History of the Joan H. Marks
Graduate Program in Human Genetics


Assistant Director of Human Genetics

E-mail Janelle


After discovery of the structure of DNA, breakthroughs were made in identifying genetic contributions to conditions. This introduced a new challenge to medicine: how to share this newfound understanding with patients, and how would patients use this new information?

Melissa Richter, a Sarah Lawrence graduate who taught psychology and biology before becoming director of the College's Center for Continuing Education, saw a great opportunity for a new type of professional, one equally conversant with the genetic science and techniques of psychological support.

Through the Years: Our History


  • 1969: The idea for the program (which was under discussion but not in development at the time) received an unexpected boost when an article about genetic counseling in the New York Times Magazine incorrectly stated that Sarah Lawrence College would be establishing a genetic counseling program. The College was inundated with requests and rushed to establish the program, accepting the first students in the fall of 1969.
  • 1971: The first eight students completed the program. Upon graduation, six of the graduates accepted positions as genetic counselors. The American Journal of Human Genetics referred to the program as “pioneering in the establishment of curricula dealing with the biologic, social, and psychologic aspects of genetic counseling and the graduates of the program could function effectively under the supervision of fully trained medical geneticists.”
  • 1973: Joan Marks became director of the program. Marks, who was trained as a psychiatric social worker, believed genetic counselors could perform valuable functions beyond assisting physicians and gathering data. She was instrumental in evolving the program to include a stronger focus on the emotional aspects of genetics. That year, a seminar in genetic counseling was developed and taught by psychotherapist Dr. Steven Firestein, and an external Advisory Board composed of medical genetic experts was formed.

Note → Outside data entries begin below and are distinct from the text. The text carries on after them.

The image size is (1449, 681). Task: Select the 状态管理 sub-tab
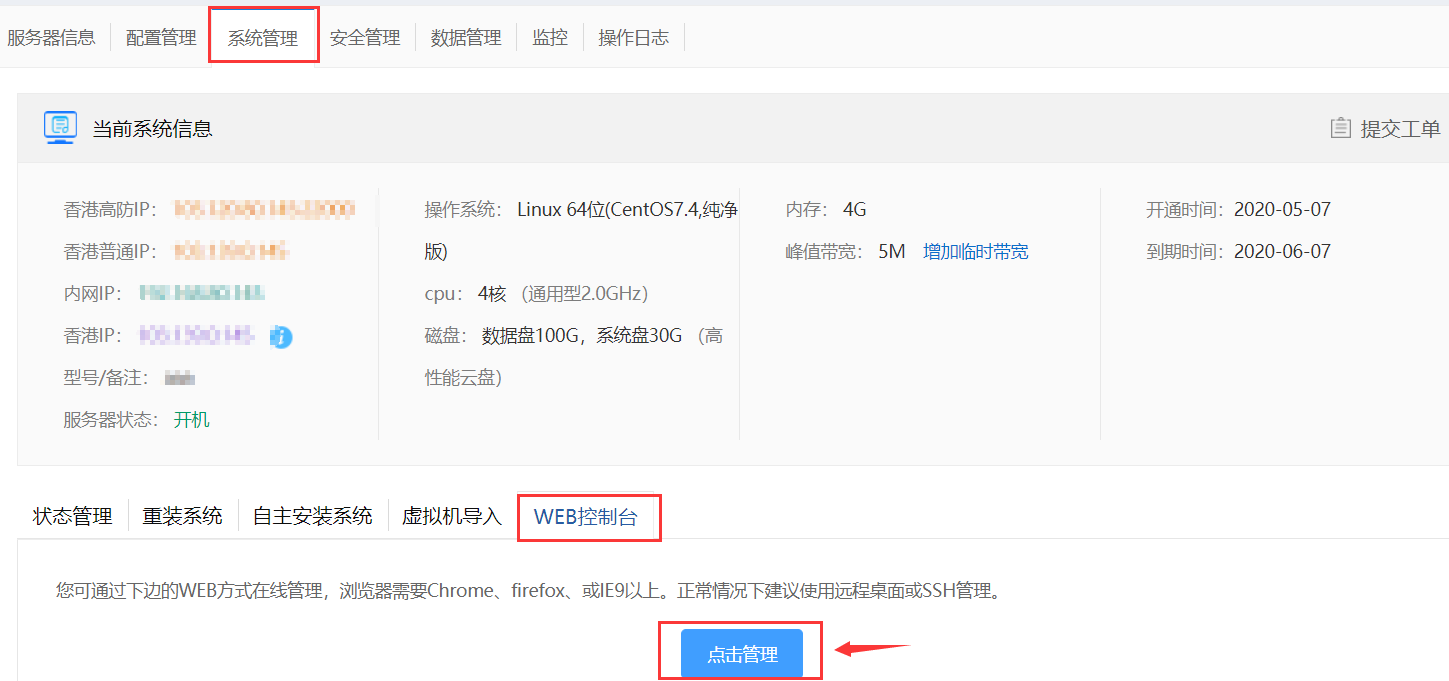(73, 516)
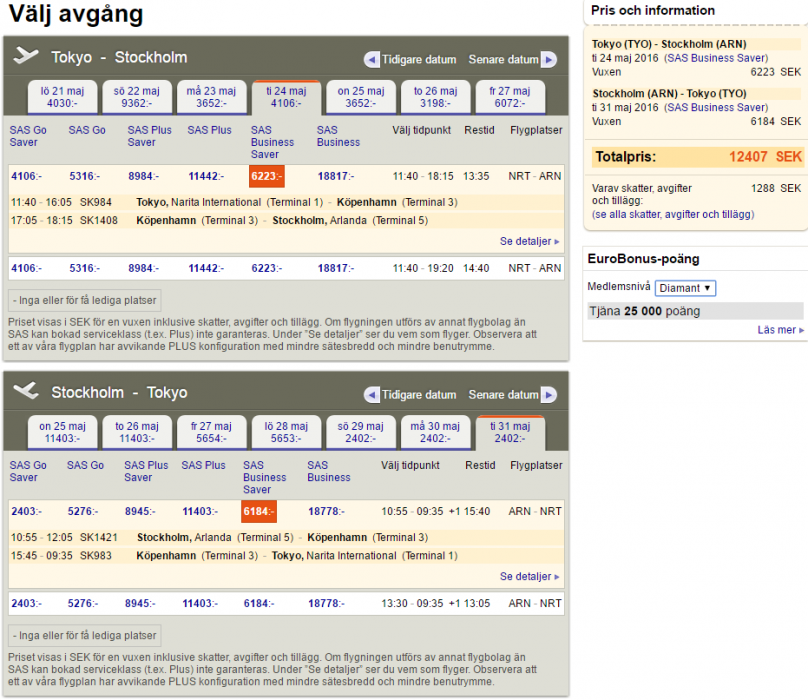The height and width of the screenshot is (700, 808).
Task: Click the right arrow beside Senare datum for Stockholm - Tokyo
Action: (549, 395)
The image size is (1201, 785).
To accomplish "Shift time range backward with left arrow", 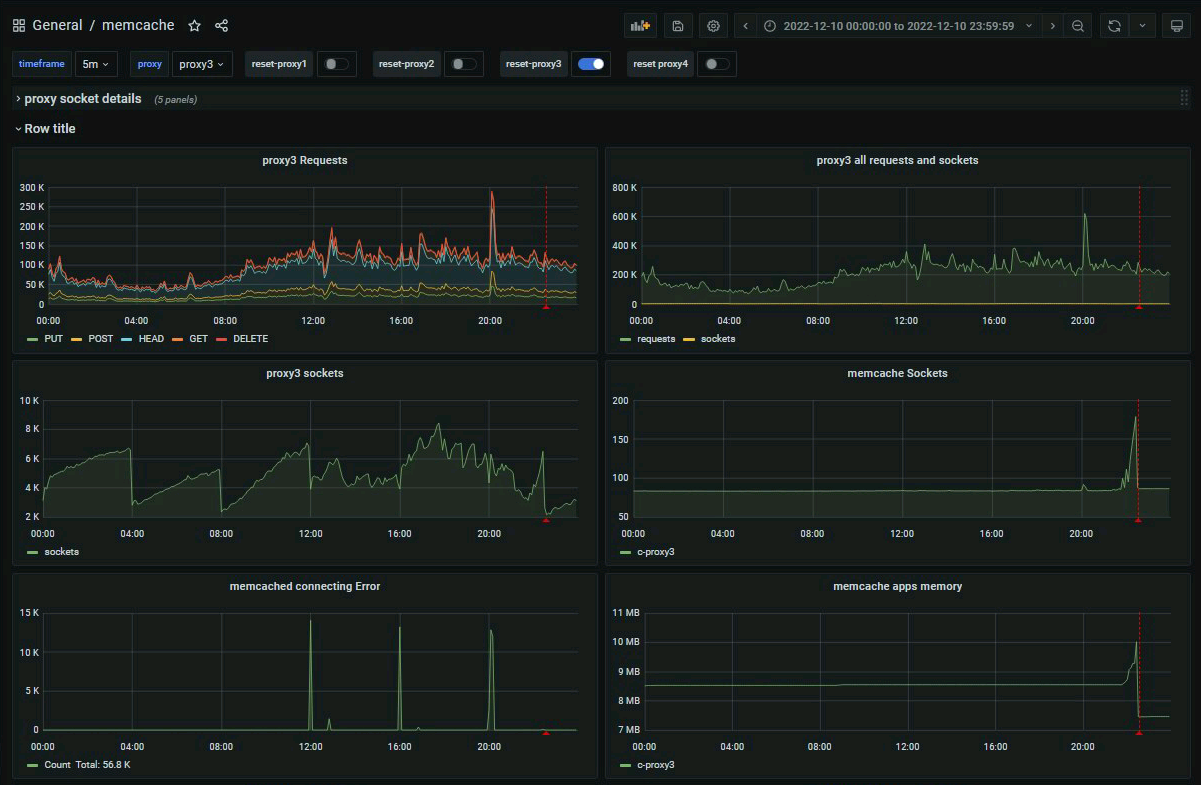I will tap(746, 26).
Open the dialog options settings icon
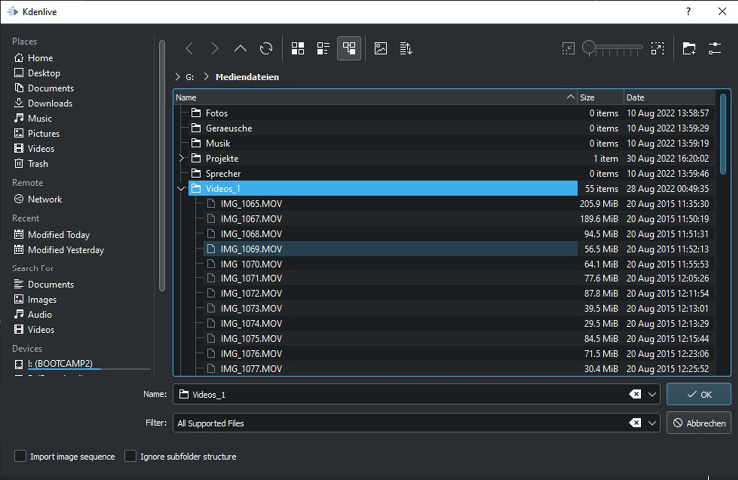This screenshot has width=738, height=480. [715, 48]
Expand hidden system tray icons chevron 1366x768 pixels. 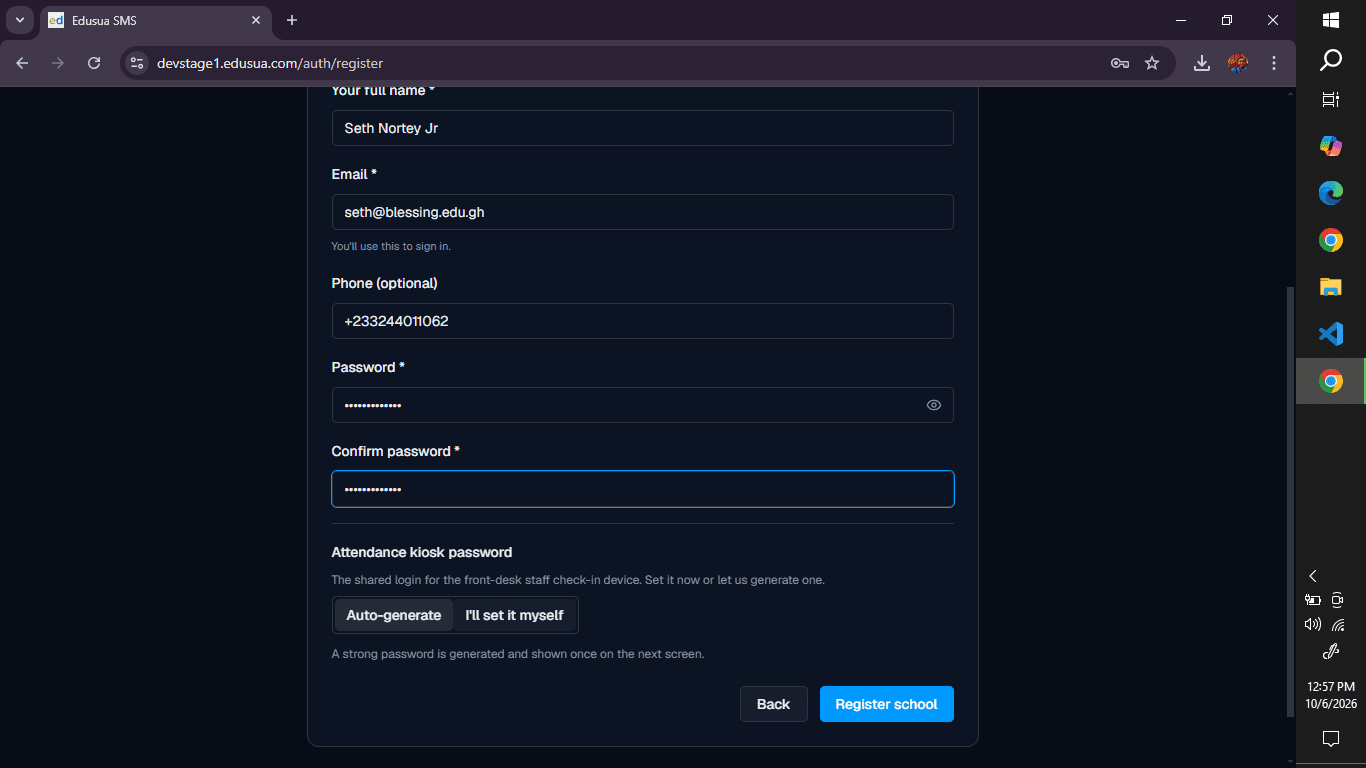click(1313, 576)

  • 1981: The American Board of Medical Genetics offered the first certification exam for genetic counselors, lending greater legitimacy to the field. One quarter of the students who took the test first took an intensive review course at Sarah Lawrence.
  • 1982: Of the 389 trained genetic counselors nationwide, 215 received their education at Sarah Lawrence College.
  • 1988: The program continued to evolve to meet the needs of modern genetics counseling. New courses, workshops, and means of academic evaluation were added.
  • 1989: The Sarah Lawrence Human Genetics program reported a 100 percent employment rate for graduates.
  • 1991-1995: The number of applicants to the program increased 58 percent.
  • 1997: Sarah Lawrence Human Genetics program became the first program to be accredited by the American Board of Genetic Counseling.
  • 1998: Joan Marks retired and was succeeded by Caroline Lieber.


  • 2013: Caroline Lieber retired. Beth Balkite served as interim director.
  • 2014: Anne Greb took the helm as director.
  • 2015: The program welcomed 31 students—the largest class ever to join the Sarah Lawrence genetic counseling community.
  • 2018: Claire Davis succeeds Anne Greb, becoming the director in 2018.
  • 2019: Joan H. Marks granted honorary doctorate. The program graduated its 1000th genetic counselor. Since its inception, Sarah Lawrence College's graduate program in Human Genetics has graduated more students than any other program. The program remains the largest in the United States.

As the profession grows, the program continues to innovate the training and education of genetic counselors. To carry out this mission, we rely on our large and devoted network of health care professionals. Our program is well positioned to continue to make significant contributions to the genetic counseling profession for years to come.